For a while, memories of your childhood will be covered in a shadow of raw, deep, sadness. Vacations, holidays, birthdays. That sibling was likely in all of them. Maybe there were games or adventures in the back yard. There were probably contests of every degree. There is nothing more real than brutal competition between siblings.

One day it will feel good to tell those stories, even if you’ve told them 100 times before. It’s hard to swallow that there will be no new memories with them.

But no one can take those precious memories you do have.

And time might dull the sound of their laugh or the brightness of their eyes. But time cannot take away who you are because of them. Their personality, sense of humor, their taste in food and music and fun… all of the things that made them unique in your family, also made its way into who you are.

Please, sisters, please be gentle with yourselves. Do not expect anything of yourself. If you feel anger, or intense sadness, or just plain exhaustion, allow yourself to feel it. Rest your mind.

Keep a journal.

Grab any notebook, and write down every feeling that you can’t say out loud. Pour out your grief onto the paper, for only your eyes to see.

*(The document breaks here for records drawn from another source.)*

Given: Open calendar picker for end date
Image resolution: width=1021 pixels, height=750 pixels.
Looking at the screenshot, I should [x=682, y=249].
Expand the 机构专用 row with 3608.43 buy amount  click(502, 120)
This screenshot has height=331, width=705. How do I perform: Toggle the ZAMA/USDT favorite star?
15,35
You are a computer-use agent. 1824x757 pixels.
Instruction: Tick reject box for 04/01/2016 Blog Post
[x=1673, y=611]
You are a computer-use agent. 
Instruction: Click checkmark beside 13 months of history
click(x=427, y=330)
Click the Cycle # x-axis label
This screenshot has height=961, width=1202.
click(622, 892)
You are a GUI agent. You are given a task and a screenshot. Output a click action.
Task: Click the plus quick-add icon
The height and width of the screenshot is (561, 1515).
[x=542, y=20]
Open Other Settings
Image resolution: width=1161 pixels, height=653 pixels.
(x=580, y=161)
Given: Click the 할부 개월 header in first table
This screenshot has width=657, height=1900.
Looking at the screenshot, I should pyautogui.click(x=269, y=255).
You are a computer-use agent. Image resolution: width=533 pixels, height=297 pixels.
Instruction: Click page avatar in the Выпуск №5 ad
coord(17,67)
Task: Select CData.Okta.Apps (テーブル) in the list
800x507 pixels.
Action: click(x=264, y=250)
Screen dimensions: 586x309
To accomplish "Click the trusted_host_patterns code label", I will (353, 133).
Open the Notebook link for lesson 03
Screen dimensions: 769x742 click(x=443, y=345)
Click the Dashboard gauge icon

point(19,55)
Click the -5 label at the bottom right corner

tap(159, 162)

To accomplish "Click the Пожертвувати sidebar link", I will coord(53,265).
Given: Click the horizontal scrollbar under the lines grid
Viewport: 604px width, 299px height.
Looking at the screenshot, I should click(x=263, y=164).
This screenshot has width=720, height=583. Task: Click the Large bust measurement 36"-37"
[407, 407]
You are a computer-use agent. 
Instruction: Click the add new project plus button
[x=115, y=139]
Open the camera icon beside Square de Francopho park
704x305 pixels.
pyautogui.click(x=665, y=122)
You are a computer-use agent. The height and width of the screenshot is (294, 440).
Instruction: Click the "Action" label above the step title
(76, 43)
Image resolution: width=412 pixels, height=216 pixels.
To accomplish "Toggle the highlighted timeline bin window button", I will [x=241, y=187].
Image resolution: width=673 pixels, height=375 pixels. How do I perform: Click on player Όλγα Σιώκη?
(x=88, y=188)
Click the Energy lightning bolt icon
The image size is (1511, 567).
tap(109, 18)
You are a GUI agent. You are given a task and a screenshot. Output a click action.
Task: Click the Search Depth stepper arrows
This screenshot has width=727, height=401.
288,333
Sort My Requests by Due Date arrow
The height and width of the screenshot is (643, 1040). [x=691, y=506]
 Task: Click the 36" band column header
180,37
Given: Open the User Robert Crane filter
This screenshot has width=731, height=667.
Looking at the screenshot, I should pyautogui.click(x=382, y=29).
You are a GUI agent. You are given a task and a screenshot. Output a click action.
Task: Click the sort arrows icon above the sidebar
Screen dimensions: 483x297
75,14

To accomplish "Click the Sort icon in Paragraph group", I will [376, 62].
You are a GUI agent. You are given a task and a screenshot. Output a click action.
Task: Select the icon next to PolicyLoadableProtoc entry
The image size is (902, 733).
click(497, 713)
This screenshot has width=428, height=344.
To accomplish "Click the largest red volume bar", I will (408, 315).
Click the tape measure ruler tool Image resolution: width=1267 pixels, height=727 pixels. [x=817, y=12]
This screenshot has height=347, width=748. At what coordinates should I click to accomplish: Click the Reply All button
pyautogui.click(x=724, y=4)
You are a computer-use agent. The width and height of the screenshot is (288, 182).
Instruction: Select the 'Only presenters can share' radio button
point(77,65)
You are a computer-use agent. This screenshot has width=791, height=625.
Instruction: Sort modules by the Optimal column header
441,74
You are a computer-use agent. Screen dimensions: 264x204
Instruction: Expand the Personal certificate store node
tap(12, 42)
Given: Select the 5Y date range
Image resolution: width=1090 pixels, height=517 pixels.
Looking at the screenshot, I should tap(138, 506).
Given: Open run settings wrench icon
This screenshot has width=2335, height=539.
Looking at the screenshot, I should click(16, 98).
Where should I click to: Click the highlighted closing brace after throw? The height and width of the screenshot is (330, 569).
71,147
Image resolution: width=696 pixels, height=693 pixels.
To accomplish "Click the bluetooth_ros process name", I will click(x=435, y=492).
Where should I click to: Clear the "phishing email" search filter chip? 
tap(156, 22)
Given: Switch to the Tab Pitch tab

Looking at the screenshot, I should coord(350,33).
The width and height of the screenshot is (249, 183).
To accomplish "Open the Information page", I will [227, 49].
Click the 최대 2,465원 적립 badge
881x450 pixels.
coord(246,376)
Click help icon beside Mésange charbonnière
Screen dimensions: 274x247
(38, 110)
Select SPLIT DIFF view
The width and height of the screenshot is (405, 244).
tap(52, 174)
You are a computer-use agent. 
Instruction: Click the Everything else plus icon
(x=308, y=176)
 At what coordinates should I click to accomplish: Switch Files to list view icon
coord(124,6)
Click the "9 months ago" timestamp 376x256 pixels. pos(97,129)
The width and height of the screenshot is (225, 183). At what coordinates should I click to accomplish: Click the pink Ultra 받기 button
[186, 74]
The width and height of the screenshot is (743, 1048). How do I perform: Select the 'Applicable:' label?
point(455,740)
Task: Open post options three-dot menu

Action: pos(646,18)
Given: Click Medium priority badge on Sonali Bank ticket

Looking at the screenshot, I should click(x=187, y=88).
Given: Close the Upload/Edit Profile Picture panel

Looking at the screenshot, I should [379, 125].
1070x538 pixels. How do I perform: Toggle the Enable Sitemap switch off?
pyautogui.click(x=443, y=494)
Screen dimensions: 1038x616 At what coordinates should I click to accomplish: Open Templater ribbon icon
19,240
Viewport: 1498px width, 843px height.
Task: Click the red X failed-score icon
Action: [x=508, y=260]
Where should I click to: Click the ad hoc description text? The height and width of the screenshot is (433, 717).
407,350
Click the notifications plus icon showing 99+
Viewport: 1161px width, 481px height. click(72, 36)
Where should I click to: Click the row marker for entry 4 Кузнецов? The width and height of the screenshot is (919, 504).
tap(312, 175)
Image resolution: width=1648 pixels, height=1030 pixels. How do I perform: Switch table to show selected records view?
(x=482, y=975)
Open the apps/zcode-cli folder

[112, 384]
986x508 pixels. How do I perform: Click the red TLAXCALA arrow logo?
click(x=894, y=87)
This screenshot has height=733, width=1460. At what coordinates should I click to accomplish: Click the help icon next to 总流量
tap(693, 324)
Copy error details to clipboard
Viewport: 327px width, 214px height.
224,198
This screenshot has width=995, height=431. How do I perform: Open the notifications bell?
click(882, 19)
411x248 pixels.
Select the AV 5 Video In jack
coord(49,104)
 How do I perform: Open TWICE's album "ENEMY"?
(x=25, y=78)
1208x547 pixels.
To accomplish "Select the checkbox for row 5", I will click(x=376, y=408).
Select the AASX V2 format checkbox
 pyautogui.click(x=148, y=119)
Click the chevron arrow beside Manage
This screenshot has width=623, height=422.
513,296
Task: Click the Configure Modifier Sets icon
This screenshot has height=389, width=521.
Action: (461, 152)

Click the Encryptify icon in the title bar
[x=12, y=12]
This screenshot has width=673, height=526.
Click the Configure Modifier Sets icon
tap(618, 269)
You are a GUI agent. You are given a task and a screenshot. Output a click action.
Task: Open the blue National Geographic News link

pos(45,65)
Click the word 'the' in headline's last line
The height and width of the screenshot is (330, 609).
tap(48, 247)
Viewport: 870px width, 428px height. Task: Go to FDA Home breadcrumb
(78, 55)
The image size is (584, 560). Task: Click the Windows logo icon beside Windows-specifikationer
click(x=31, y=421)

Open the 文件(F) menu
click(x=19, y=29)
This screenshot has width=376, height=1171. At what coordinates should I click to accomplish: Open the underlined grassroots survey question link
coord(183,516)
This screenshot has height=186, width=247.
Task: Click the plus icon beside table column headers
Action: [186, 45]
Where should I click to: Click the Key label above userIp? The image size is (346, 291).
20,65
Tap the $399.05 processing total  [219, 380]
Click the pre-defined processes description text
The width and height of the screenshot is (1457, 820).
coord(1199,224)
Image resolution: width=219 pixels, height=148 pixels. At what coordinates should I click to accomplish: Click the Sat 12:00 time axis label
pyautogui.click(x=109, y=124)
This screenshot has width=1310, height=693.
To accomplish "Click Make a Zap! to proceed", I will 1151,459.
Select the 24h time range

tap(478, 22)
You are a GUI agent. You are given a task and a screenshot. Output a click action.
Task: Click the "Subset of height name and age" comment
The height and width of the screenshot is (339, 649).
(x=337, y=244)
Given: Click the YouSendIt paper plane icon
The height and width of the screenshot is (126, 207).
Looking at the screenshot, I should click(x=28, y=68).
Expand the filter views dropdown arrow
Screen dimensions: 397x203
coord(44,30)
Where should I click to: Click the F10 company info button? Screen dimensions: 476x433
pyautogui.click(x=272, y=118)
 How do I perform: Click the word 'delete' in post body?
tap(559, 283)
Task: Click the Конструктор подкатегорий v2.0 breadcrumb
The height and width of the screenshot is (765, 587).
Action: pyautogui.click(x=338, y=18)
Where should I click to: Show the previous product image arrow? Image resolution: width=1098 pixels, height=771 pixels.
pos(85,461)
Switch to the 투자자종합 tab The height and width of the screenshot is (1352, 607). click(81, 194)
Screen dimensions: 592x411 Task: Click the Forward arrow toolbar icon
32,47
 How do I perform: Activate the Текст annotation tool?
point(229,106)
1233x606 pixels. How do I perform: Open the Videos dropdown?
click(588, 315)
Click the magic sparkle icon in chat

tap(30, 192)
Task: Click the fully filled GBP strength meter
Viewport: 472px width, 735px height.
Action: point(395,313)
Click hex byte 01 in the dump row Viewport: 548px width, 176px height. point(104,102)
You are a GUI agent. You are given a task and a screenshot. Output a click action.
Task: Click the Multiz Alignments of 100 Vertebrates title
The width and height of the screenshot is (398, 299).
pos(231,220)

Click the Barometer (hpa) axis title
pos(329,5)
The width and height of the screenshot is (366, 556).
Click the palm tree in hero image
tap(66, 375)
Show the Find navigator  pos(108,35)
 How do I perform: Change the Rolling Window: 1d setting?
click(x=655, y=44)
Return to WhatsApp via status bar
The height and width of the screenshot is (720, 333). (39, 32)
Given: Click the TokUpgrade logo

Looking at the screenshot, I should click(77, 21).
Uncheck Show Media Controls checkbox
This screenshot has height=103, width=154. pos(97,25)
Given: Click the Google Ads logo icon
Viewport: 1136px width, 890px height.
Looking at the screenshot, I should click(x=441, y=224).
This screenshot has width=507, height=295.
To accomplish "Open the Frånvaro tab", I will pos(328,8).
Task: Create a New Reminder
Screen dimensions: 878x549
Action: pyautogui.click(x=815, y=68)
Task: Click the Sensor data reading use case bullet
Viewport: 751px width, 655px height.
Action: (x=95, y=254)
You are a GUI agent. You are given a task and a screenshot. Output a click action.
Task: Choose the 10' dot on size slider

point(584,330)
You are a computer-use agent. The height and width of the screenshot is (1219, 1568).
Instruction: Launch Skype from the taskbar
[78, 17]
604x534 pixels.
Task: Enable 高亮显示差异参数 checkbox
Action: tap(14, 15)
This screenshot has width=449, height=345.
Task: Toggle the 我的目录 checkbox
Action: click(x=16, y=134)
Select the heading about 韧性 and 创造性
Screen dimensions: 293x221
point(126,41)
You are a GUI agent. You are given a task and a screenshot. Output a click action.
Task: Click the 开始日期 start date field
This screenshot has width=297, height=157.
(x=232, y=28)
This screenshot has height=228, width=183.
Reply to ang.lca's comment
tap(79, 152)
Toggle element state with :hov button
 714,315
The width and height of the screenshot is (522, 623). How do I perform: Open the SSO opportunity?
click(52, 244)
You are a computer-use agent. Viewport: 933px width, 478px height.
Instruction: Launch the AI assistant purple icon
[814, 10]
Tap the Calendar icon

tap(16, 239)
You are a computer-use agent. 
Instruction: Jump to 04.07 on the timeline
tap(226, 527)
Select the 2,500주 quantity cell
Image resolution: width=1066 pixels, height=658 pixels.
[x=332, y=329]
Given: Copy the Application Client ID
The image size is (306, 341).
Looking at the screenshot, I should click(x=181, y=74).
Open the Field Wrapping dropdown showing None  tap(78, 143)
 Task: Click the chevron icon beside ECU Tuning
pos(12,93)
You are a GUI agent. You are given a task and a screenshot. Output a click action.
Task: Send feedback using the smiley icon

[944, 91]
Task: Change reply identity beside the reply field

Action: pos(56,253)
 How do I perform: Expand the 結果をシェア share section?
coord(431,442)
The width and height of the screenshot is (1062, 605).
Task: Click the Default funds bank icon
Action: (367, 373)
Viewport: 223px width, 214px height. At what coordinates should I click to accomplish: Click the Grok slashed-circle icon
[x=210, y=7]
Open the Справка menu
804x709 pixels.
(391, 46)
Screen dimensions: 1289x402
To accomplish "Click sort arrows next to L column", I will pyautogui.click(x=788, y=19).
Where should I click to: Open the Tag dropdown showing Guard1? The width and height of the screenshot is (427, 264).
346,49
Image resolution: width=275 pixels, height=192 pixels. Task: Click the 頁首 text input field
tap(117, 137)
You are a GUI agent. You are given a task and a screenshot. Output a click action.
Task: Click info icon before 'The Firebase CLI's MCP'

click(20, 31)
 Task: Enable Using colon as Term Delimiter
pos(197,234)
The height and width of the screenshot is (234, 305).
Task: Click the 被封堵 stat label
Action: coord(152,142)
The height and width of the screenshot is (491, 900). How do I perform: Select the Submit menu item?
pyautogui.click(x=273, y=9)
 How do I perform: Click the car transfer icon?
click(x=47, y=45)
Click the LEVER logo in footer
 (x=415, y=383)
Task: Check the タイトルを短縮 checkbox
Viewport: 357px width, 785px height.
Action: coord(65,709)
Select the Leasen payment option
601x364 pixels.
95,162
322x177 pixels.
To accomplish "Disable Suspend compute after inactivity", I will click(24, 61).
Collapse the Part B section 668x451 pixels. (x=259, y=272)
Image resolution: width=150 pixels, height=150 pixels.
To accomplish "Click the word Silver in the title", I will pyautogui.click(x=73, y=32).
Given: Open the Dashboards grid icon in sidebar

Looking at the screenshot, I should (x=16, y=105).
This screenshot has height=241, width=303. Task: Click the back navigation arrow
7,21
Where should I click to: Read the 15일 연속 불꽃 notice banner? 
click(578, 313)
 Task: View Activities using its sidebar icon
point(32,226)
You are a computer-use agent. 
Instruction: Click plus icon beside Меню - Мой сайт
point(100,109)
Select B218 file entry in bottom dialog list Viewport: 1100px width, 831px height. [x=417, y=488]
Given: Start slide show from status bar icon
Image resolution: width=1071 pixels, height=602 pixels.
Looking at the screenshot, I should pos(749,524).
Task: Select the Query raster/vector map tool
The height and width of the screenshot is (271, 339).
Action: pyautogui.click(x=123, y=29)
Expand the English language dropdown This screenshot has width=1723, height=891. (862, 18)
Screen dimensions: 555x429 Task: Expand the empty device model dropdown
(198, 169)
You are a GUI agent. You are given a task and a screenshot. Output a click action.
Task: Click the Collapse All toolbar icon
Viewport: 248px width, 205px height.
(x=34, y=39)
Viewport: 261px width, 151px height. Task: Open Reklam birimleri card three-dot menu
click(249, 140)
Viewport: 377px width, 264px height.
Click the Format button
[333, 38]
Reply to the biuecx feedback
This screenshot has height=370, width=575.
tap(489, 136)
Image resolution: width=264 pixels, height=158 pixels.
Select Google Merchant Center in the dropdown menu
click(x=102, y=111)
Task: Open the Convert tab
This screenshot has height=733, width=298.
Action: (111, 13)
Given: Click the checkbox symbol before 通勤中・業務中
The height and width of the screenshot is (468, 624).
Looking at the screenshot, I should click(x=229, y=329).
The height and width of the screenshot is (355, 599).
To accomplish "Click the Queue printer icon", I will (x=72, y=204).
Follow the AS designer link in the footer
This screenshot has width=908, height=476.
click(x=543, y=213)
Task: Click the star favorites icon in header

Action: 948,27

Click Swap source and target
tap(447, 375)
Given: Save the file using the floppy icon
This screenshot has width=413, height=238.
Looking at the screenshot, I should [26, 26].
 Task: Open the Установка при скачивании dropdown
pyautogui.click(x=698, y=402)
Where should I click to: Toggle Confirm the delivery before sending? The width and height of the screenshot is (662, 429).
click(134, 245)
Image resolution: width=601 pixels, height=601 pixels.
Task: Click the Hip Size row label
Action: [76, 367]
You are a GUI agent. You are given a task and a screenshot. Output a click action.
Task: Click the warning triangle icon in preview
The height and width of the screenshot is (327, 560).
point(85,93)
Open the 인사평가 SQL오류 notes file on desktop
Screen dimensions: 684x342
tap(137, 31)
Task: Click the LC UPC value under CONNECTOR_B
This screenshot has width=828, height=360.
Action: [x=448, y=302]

Time is the only thing that will ease your pain.

You may be in a never-ending thunderstorm now, but I promise, the sun will shine again.

It’s been 19 years since my big brother died. And as hard as it is to say since he’s been gone, life has gone on without him. He has missed every major life event I’ve ever had. He’s never met my amazing husband or my beautiful children.

Recently I’ve reached a new layer of grief. I struggle now with what should be. I should have another brother that I can call to hang out with or see at parties and holidays. He should be here, making us all double over laughing. So here I am, now mourning the adult life he never had, and the adult friendship that we never grew. Time will heal the new sting of his obvious absence.

But sister, you’ll never get over losing them.

If you’ve lost someone in your life, and are feeling hopeless or suicidal, PLEASE reach out for help! There are support groups and therapists that can help you!

Katy Dean
Katy has been married to her college (Geaux Tigers!) sweetheart Chris for 12 years. They live on the Northshore with their 5 daughters, 1 son, and 2 dogs, who keep their lives exciting and exhausting, and their house messy. After being relocated to the Midwest for several years due to her husband’s job, she and her family realized they missed Louisiana and its glorious heat and humidity more than they could handle and moved back home, this time for good. She loves trying new local restaurants, the four minutes a week her house is actually clean, and watching whichever activity her girls are involved in at the moment. You can usually find her dancing to classic country in her kitchen with a glass of wine, while attempting to come up with something to make for dinner.

3 COMMENTS

  1. My brother died when he was 17 and I was 21. I am a member of the club that no one wants to belong to. It has changed every aspect of my life for good and bad. My Dad died 5 years later, his tombstone said he died of a broken heart because he did.

  2. I am so sorry your family also went through this. It’s like a nightmare you cant wake up from. And to lose your dad so soon after! I’m just so so sorry. You and your family are in my deepest prayers!

  3. I too am a member of the club that nobody wants to belong to. It’s been 27 years since my older brother died. It changes everything.